Der 'Sommer' beginnt derart sphärisch und chillig, dass man sich als Hörer erst einmal wie im völlig falschen Film vorkommt - um dann von der Trauer im Doomtempo hinweg getragen zu werden. Dass dieser Zustand nur eine Momentaufnahme sein kann, wird bei dem unglaublichen Facettenreichtum auf "Nektar" sehr schnell deutlich - richtig, das Bolz-Gewitter naht schon zur Abkühlung.
Überhaupt ist man bei späteren Hördurchläufen weniger abgeschreckt von den teilweise sehr plötzlich eintretenden Stimmungswechseln, gerade die Vielschichtigkeit des 'Frühlings' oder die insgesamt recht hohe Dynamik beim 'Sommer' sind kleine rote Fädchen, welche zwar ziemlich tief in den einzelnen Kompositionen begraben liegen, beim Aufmerksamen Hören aber zu entdecken sind - den Vorwurf, hier einfach nur belanglos Sound-Collagen aneinander zu kleben, kann man NOCTE OBDUCTA auf keinen Fall machen. Hörarbeit erfordert der "Nektar" einfach, und das dürfte für Anhänger der Mainzer Band auch nichts Neues sein.
Stilistisch gesehen, hat die Band so ziemlich alle bekannten Bereiche abgedeckt und ihr eigenes Soundspektrum dabei noch um einiges erweitert.

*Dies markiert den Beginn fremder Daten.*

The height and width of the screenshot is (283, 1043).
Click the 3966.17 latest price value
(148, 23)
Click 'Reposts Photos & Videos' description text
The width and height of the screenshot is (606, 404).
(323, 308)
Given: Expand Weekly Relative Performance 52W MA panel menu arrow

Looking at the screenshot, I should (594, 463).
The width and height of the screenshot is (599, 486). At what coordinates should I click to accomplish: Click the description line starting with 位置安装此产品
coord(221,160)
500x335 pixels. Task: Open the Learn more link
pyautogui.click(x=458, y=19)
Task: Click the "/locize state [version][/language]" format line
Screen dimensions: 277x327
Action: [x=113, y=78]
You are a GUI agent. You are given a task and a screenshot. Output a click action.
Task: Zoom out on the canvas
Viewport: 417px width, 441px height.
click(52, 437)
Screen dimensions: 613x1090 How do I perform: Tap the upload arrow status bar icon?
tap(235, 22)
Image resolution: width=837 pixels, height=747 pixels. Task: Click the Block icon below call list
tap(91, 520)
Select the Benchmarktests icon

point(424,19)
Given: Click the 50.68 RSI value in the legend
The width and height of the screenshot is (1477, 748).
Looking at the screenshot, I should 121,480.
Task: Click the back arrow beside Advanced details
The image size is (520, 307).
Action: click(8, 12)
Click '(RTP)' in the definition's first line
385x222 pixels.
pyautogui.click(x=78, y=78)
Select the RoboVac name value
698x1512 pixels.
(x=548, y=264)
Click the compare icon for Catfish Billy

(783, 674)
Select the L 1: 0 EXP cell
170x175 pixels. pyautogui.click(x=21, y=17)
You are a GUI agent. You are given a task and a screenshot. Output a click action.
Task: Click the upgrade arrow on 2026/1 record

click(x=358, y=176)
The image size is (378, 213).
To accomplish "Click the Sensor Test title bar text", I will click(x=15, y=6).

Lyrisch gesehen, dürfte es auch dieses Mal wieder absolut nichts zu meckern geben, leider liegen mir die Texte nicht vor - die gut verständlichen Passagen zeugen allerdings wieder von feinster deutscher Poesie aus Marcels Feder. Im Übrigen ist "Nektar" nicht als Konzeptalbum zu sehen, die Jahreszeiten-Thematik dient nur als lockere Verknüpfung der einzelnen Songs.
Was soll ich noch sagen? Ob der Komplexität und der meines Erachtens einfach überwältigenden musikalischen Darbietung gibt es eigentlich nicht mehr viele Worte zu verlieren. In die Trauer des 'Herbstes', die Melancholie des 'Winters' oder die Dynamik des 'Sommers' muss man sich letzten Endes selbst hineinhören. Und selbst mir fehlen manchmal die Worte ...
Zusammen mit dem richtig tollen Cover, der differenzierten, knallharten und ordentlich Drückenden Produktion kann ich "Nektar - Teil I" wirklich jedem stilistisch offenen Musikliebhaber ans Herz legen - es lohnt sich wirklich, hier auf Entdeckungsreise zu gehen. Und die Entdeckung, wie viel unter dem Banner "Black Metal" stecken kann, sollte jeder mindestens einmal gemacht haben.
Zusammen mit dem Rest der Fangemeinde verharrt meine Wenigkeit nun im Warten auf das Erscheinen von Teil II (Anfang 2005? Hoffentlich!) und versucht, den ersten Teil komplett aufzusaugen.
Anspieltipps: Frühling, Sommer, Herbst und Winter. Har Har!